[Dataset entries]

[Start of Attachment]

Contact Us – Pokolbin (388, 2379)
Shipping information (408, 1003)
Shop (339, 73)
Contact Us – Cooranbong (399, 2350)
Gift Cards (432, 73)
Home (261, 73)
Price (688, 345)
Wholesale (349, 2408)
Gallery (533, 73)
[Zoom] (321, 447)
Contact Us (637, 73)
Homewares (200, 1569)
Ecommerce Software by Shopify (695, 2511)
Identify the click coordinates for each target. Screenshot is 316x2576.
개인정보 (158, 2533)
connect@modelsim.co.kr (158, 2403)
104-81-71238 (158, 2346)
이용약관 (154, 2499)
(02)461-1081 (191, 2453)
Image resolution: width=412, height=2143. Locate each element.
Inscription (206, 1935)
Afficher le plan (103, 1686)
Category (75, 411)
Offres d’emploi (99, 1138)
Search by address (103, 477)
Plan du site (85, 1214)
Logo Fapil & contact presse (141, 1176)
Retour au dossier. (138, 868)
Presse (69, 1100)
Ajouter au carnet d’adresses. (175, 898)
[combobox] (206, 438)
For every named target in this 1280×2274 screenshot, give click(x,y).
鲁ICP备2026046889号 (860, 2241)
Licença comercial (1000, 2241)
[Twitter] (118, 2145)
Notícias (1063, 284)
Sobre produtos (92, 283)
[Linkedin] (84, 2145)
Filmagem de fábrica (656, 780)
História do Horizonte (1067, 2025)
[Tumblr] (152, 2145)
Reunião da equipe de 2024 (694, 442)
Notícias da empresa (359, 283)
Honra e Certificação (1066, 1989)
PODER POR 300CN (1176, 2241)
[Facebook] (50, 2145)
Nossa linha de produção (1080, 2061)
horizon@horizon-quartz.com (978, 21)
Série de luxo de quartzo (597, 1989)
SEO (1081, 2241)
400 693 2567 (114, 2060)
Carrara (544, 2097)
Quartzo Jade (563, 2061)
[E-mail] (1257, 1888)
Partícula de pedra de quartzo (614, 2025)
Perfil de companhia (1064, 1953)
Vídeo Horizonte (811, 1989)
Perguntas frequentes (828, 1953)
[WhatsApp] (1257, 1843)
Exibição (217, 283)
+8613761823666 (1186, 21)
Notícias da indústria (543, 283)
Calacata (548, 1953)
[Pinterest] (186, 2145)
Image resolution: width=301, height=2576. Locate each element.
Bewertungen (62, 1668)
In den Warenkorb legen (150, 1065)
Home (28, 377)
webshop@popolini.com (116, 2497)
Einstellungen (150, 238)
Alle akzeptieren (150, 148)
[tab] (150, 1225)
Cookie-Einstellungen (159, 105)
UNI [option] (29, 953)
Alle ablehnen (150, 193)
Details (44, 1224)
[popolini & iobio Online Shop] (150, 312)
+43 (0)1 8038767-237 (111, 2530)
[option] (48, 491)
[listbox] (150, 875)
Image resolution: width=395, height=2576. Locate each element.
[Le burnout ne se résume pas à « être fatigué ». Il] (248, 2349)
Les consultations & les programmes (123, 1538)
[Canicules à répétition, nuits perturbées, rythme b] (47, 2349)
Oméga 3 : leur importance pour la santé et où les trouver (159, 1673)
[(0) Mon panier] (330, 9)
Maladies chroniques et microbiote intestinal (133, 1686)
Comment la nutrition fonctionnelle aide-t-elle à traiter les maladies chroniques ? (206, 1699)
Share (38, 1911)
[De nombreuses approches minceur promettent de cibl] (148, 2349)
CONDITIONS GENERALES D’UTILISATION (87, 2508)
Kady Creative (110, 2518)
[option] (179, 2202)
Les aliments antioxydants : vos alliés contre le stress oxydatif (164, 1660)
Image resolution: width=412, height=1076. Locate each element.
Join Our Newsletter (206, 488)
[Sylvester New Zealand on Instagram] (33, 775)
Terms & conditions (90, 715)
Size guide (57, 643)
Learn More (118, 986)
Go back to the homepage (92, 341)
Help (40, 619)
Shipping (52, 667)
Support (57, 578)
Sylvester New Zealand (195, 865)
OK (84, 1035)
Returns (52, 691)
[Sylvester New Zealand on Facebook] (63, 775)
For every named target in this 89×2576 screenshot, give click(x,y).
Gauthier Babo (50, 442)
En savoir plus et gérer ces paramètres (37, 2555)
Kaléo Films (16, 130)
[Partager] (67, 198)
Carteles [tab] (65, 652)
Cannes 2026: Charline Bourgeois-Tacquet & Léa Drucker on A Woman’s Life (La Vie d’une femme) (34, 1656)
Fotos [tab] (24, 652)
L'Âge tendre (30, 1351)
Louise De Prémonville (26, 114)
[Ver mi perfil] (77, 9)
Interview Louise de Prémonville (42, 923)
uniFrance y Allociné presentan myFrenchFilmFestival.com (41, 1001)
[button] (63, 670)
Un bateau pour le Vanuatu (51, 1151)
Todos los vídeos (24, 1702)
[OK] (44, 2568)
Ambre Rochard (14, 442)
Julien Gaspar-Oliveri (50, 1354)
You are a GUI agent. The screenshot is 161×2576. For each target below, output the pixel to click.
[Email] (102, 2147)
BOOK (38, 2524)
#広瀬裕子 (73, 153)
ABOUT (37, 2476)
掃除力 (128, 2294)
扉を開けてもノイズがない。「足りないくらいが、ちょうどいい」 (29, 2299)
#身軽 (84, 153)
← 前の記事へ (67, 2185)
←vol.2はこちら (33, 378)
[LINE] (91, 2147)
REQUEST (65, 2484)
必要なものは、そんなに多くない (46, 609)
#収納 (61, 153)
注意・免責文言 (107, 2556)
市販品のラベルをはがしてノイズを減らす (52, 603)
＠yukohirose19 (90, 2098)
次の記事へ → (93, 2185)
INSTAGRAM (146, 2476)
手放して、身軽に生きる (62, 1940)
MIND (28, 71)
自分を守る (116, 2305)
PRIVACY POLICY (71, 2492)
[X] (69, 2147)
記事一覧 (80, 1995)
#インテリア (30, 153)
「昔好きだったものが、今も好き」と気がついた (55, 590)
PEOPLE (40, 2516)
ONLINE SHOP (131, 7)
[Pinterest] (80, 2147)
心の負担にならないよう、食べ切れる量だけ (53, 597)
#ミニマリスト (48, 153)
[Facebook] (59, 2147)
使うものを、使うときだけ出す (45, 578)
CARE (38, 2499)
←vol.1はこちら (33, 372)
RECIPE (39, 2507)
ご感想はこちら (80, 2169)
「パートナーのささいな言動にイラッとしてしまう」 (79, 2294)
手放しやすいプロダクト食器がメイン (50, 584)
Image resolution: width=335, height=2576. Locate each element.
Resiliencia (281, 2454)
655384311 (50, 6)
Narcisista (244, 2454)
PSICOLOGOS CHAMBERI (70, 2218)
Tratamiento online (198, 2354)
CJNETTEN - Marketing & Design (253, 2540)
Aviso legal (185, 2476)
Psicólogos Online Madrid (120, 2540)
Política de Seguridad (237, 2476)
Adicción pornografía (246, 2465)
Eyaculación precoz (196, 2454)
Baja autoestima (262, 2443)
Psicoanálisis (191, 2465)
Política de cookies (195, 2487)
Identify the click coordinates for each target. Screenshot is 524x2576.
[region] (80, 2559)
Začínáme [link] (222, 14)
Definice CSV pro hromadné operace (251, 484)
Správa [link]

[End of Attachment]

* What to work on:
Every record must be returned exactly.

* Result for this task:
Contact Us – Pokolbin (388, 2379)
Shipping information (408, 1003)
Shop (339, 73)
Contact Us – Cooranbong (399, 2350)
Gift Cards (432, 73)
Home (261, 73)
Price (688, 345)
Wholesale (349, 2408)
Gallery (533, 73)
[Zoom] (321, 447)
Contact Us (637, 73)
Homewares (200, 1569)
Ecommerce Software by Shopify (695, 2511)
Identify the click coordinates for each target. Screenshot is 316x2576.
개인정보 (158, 2533)
connect@modelsim.co.kr (158, 2403)
104-81-71238 (158, 2346)
이용약관 (154, 2499)
(02)461-1081 (191, 2453)
Image resolution: width=412, height=2143. Locate each element.
Inscription (206, 1935)
Afficher le plan (103, 1686)
Category (75, 411)
Offres d’emploi (99, 1138)
Search by address (103, 477)
Plan du site (85, 1214)
Logo Fapil & contact presse (141, 1176)
Retour au dossier. (138, 868)
Presse (69, 1100)
Ajouter au carnet d’adresses. (175, 898)
[combobox] (206, 438)
For every named target in this 1280×2274 screenshot, give click(x,y).
鲁ICP备2026046889号 (860, 2241)
Licença comercial (1000, 2241)
[Twitter] (118, 2145)
Notícias (1063, 284)
Sobre produtos (92, 283)
[Linkedin] (84, 2145)
Filmagem de fábrica (656, 780)
História do Horizonte (1067, 2025)
[Tumblr] (152, 2145)
Reunião da equipe de 2024 (694, 442)
Notícias da empresa (359, 283)
Honra e Certificação (1066, 1989)
PODER POR 300CN (1176, 2241)
[Facebook] (50, 2145)
Nossa linha de produção (1080, 2061)
horizon@horizon-quartz.com (978, 21)
Série de luxo de quartzo (597, 1989)
SEO (1081, 2241)
400 693 2567 (114, 2060)
Carrara (544, 2097)
Quartzo Jade (563, 2061)
[E-mail] (1257, 1888)
Partícula de pedra de quartzo (614, 2025)
Perfil de companhia (1064, 1953)
Vídeo Horizonte (811, 1989)
Perguntas frequentes (828, 1953)
[WhatsApp] (1257, 1843)
Exibição (217, 283)
+8613761823666 (1186, 21)
Notícias da indústria (543, 283)
Calacata (548, 1953)
[Pinterest] (186, 2145)
Image resolution: width=301, height=2576. Locate each element.
Bewertungen (62, 1668)
In den Warenkorb legen (150, 1065)
Home (28, 377)
webshop@popolini.com (116, 2497)
Einstellungen (150, 238)
Alle akzeptieren (150, 148)
[tab] (150, 1225)
Cookie-Einstellungen (159, 105)
UNI [option] (29, 953)
Alle ablehnen (150, 193)
Details (44, 1224)
[popolini & iobio Online Shop] (150, 312)
+43 (0)1 8038767-237 (111, 2530)
[option] (48, 491)
[listbox] (150, 875)
Image resolution: width=395, height=2576. Locate each element.
[Le burnout ne se résume pas à « être fatigué ». Il] (248, 2349)
Les consultations & les programmes (123, 1538)
[Canicules à répétition, nuits perturbées, rythme b] (47, 2349)
Oméga 3 : leur importance pour la santé et où les trouver (159, 1673)
[(0) Mon panier] (330, 9)
Maladies chroniques et microbiote intestinal (133, 1686)
Comment la nutrition fonctionnelle aide-t-elle à traiter les maladies chroniques ? (206, 1699)
Share (38, 1911)
[De nombreuses approches minceur promettent de cibl] (148, 2349)
CONDITIONS GENERALES D’UTILISATION (87, 2508)
Kady Creative (110, 2518)
[option] (179, 2202)
Les aliments antioxydants : vos alliés contre le stress oxydatif (164, 1660)
Image resolution: width=412, height=1076. Locate each element.
Join Our Newsletter (206, 488)
[Sylvester New Zealand on Instagram] (33, 775)
Terms & conditions (90, 715)
Size guide (57, 643)
Learn More (118, 986)
Go back to the homepage (92, 341)
Help (40, 619)
Shipping (52, 667)
Support (57, 578)
Sylvester New Zealand (195, 865)
OK (84, 1035)
Returns (52, 691)
[Sylvester New Zealand on Facebook] (63, 775)
For every named target in this 89×2576 screenshot, give click(x,y).
Gauthier Babo (50, 442)
En savoir plus et gérer ces paramètres (37, 2555)
Kaléo Films (16, 130)
[Partager] (67, 198)
Carteles [tab] (65, 652)
Cannes 2026: Charline Bourgeois-Tacquet & Léa Drucker on A Woman’s Life (La Vie d’une femme) (34, 1656)
Fotos [tab] (24, 652)
L'Âge tendre (30, 1351)
Louise De Prémonville (26, 114)
[Ver mi perfil] (77, 9)
Interview Louise de Prémonville (42, 923)
uniFrance y Allociné presentan myFrenchFilmFestival.com (41, 1001)
[button] (63, 670)
Un bateau pour le Vanuatu (51, 1151)
Todos los vídeos (24, 1702)
[OK] (44, 2568)
Ambre Rochard (14, 442)
Julien Gaspar-Oliveri (50, 1354)
You are a GUI agent. The screenshot is 161×2576. For each target below, output the pixel to click.
[Email] (102, 2147)
BOOK (38, 2524)
#広瀬裕子 (73, 153)
ABOUT (37, 2476)
掃除力 (128, 2294)
扉を開けてもノイズがない。「足りないくらいが、ちょうどいい」 (29, 2299)
#身軽 (84, 153)
← 前の記事へ (67, 2185)
←vol.2はこちら (33, 378)
[LINE] (91, 2147)
REQUEST (65, 2484)
必要なものは、そんなに多くない (46, 609)
#収納 (61, 153)
注意・免責文言 (107, 2556)
市販品のラベルをはがしてノイズを減らす (52, 603)
＠yukohirose19 (90, 2098)
次の記事へ → (93, 2185)
INSTAGRAM (146, 2476)
手放して、身軽に生きる (62, 1940)
MIND (28, 71)
自分を守る (116, 2305)
PRIVACY POLICY (71, 2492)
[X] (69, 2147)
記事一覧 (80, 1995)
#インテリア (30, 153)
「昔好きだったものが、今も好き」と気がついた (55, 590)
PEOPLE (40, 2516)
ONLINE SHOP (131, 7)
[Pinterest] (80, 2147)
心の負担にならないよう、食べ切れる量だけ (53, 597)
#ミニマリスト (48, 153)
[Facebook] (59, 2147)
使うものを、使うときだけ出す (45, 578)
CARE (38, 2499)
←vol.1はこちら (33, 372)
RECIPE (39, 2507)
ご感想はこちら (80, 2169)
「パートナーのささいな言動にイラッとしてしまう」 (79, 2294)
手放しやすいプロダクト食器がメイン (50, 584)
Image resolution: width=335, height=2576. Locate each element.
Resiliencia (281, 2454)
655384311 (50, 6)
Narcisista (244, 2454)
PSICOLOGOS CHAMBERI (70, 2218)
Tratamiento online (198, 2354)
CJNETTEN - Marketing & Design (253, 2540)
Aviso legal (185, 2476)
Psicólogos Online Madrid (120, 2540)
Política de Seguridad (237, 2476)
Adicción pornografía (246, 2465)
Eyaculación precoz (196, 2454)
Baja autoestima (262, 2443)
Psicoanálisis (191, 2465)
Política de cookies (195, 2487)
Identify the click coordinates for each target. Screenshot is 524x2576.
[region] (80, 2559)
Začínáme [link] (222, 14)
Definice CSV pro hromadné operace (251, 484)
Správa [link]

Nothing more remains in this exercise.